Your task is to print all of the data word for word.

[Entries taken from a collection]
##########

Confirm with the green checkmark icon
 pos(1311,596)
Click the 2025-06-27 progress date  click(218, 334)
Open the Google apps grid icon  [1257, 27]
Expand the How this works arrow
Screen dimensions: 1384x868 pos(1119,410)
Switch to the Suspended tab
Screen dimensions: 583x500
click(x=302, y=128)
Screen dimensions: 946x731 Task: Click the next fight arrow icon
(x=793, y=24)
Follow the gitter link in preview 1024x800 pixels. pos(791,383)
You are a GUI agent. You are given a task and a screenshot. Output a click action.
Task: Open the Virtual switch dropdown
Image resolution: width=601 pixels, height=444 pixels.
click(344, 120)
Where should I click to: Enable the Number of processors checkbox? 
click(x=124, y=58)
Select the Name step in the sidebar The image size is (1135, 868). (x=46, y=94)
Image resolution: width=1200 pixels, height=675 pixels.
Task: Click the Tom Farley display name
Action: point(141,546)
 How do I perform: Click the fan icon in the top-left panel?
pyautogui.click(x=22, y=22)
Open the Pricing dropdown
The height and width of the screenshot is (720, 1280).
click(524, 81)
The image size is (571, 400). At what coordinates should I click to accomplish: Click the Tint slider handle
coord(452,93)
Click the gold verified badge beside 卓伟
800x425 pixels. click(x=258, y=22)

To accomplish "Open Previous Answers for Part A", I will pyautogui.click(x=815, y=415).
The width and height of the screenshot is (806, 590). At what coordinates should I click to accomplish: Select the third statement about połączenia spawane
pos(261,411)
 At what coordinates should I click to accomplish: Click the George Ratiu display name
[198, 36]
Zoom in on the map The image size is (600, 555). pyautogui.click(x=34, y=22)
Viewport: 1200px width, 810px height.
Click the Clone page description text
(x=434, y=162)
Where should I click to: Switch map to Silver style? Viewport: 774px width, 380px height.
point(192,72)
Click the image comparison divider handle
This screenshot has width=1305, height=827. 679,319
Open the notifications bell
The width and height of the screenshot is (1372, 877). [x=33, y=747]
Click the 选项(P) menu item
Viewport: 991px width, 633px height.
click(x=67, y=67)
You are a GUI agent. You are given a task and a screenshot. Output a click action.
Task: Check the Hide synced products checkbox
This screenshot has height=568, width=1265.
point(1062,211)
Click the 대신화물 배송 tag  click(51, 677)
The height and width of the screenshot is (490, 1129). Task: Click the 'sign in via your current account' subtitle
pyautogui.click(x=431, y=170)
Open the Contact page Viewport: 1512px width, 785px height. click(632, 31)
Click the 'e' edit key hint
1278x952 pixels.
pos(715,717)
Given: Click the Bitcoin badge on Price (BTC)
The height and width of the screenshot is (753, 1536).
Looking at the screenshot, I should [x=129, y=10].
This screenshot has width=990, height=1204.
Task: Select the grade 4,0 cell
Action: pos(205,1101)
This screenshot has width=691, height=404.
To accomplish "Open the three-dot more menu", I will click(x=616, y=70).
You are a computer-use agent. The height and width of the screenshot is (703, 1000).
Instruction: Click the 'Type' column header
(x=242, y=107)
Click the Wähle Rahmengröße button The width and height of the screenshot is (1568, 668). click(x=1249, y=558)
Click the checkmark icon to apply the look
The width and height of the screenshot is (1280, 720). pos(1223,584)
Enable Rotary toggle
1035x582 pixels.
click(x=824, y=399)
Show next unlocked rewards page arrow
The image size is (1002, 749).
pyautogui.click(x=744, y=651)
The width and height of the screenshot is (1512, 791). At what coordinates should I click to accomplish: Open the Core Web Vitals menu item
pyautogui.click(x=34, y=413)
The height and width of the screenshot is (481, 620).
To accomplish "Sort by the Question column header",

##########

### TASK ANSWER
Confirm with the green checkmark icon
 pos(1311,596)
Click the 2025-06-27 progress date  click(218, 334)
Open the Google apps grid icon  [1257, 27]
Expand the How this works arrow
Screen dimensions: 1384x868 pos(1119,410)
Switch to the Suspended tab
Screen dimensions: 583x500
click(x=302, y=128)
Screen dimensions: 946x731 Task: Click the next fight arrow icon
(x=793, y=24)
Follow the gitter link in preview 1024x800 pixels. pos(791,383)
You are a GUI agent. You are given a task and a screenshot. Output a click action.
Task: Open the Virtual switch dropdown
Image resolution: width=601 pixels, height=444 pixels.
click(344, 120)
Where should I click to: Enable the Number of processors checkbox? 
click(x=124, y=58)
Select the Name step in the sidebar The image size is (1135, 868). (x=46, y=94)
Image resolution: width=1200 pixels, height=675 pixels.
Task: Click the Tom Farley display name
Action: point(141,546)
 How do I perform: Click the fan icon in the top-left panel?
pyautogui.click(x=22, y=22)
Open the Pricing dropdown
The height and width of the screenshot is (720, 1280).
click(524, 81)
The image size is (571, 400). At what coordinates should I click to accomplish: Click the Tint slider handle
coord(452,93)
Click the gold verified badge beside 卓伟
800x425 pixels. click(x=258, y=22)

To accomplish "Open Previous Answers for Part A", I will pyautogui.click(x=815, y=415).
The width and height of the screenshot is (806, 590). At what coordinates should I click to accomplish: Select the third statement about połączenia spawane
pos(261,411)
 At what coordinates should I click to accomplish: Click the George Ratiu display name
[198, 36]
Zoom in on the map The image size is (600, 555). pyautogui.click(x=34, y=22)
Viewport: 1200px width, 810px height.
Click the Clone page description text
(x=434, y=162)
Where should I click to: Switch map to Silver style? Viewport: 774px width, 380px height.
point(192,72)
Click the image comparison divider handle
This screenshot has width=1305, height=827. 679,319
Open the notifications bell
The width and height of the screenshot is (1372, 877). [x=33, y=747]
Click the 选项(P) menu item
Viewport: 991px width, 633px height.
click(x=67, y=67)
You are a GUI agent. You are given a task and a screenshot. Output a click action.
Task: Check the Hide synced products checkbox
This screenshot has height=568, width=1265.
point(1062,211)
Click the 대신화물 배송 tag  click(51, 677)
The height and width of the screenshot is (490, 1129). Task: Click the 'sign in via your current account' subtitle
pyautogui.click(x=431, y=170)
Open the Contact page Viewport: 1512px width, 785px height. click(632, 31)
Click the 'e' edit key hint
1278x952 pixels.
pos(715,717)
Given: Click the Bitcoin badge on Price (BTC)
The height and width of the screenshot is (753, 1536).
Looking at the screenshot, I should [x=129, y=10].
This screenshot has width=990, height=1204.
Task: Select the grade 4,0 cell
Action: pos(205,1101)
This screenshot has width=691, height=404.
To accomplish "Open the three-dot more menu", I will click(x=616, y=70).
You are a computer-use agent. The height and width of the screenshot is (703, 1000).
Instruction: Click the 'Type' column header
(x=242, y=107)
Click the Wähle Rahmengröße button The width and height of the screenshot is (1568, 668). click(x=1249, y=558)
Click the checkmark icon to apply the look
The width and height of the screenshot is (1280, 720). pos(1223,584)
Enable Rotary toggle
1035x582 pixels.
click(x=824, y=399)
Show next unlocked rewards page arrow
The image size is (1002, 749).
pyautogui.click(x=744, y=651)
The width and height of the screenshot is (1512, 791). At what coordinates should I click to accomplish: Open the Core Web Vitals menu item
pyautogui.click(x=34, y=413)
The height and width of the screenshot is (481, 620).
To accomplish "Sort by the Question column header",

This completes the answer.